A gene therapy regimen can safely restore immune systems to children with so-called Bubble Boy disease, a life threatening condition.

The refined gene therapy and chemotherapy regimen proved superior to the other method tested in the study, restoring immune function to three of the six children who received it, Kohn said. Going forward, an even further refined regimen using a different type of virus delivery system will be studied in the next phase of the study, which already has enrolled eight of the 10 patients needed.
The study appears Aug. 30 in the advance online issue of the peer-reviewed journal Blood.
"We were very happy that in the human trials we were able to see a benefit in the patients after we modified the protocol," Kohn said. "Doctors treating ADA-deficient SCID have had too few options for too long, and we hope this will provide them with an efficient and effective treatment for this devastating disease."
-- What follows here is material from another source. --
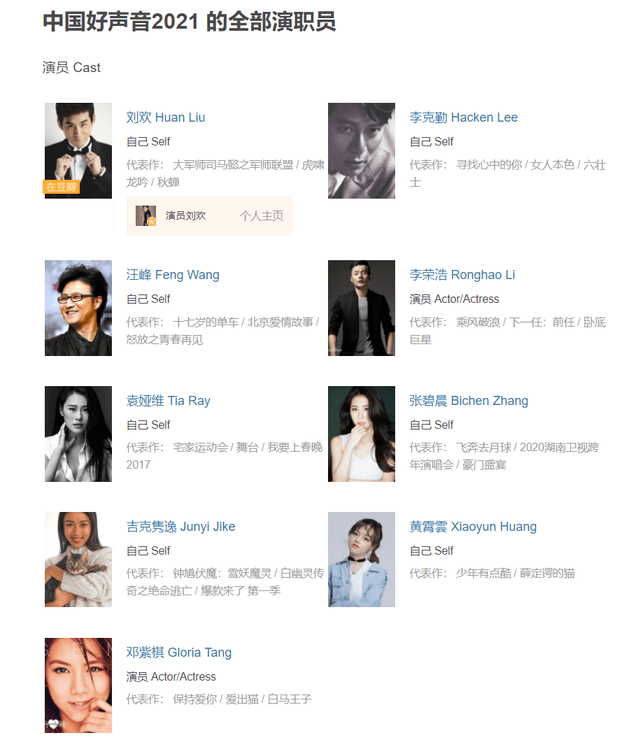Screen dimensions: 640x747
Task: Open Feng Wang's profile link
Action: [173, 275]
Children born with SCID, an inherited immunodeficiency, are generally diagnosed at about six months. They are extremely vulnerable to infectious diseases and don't grow well. Chronic diarrhea, ear infections, recurrent pneumonia and profuse oral candidiasis commonly occur in these children. SCID cases occur in about 1 of 100,000 births
Currently, the only treatment for ADA-deficient SCID calls for injecting the patients twice a week with the necessary enzyme, Kohn said, a life-long process that is very expensive and often doesn't return the immune system to optimal levels. These patients also can undergo bone marrow transplants from matched siblings, but matches can be very rare.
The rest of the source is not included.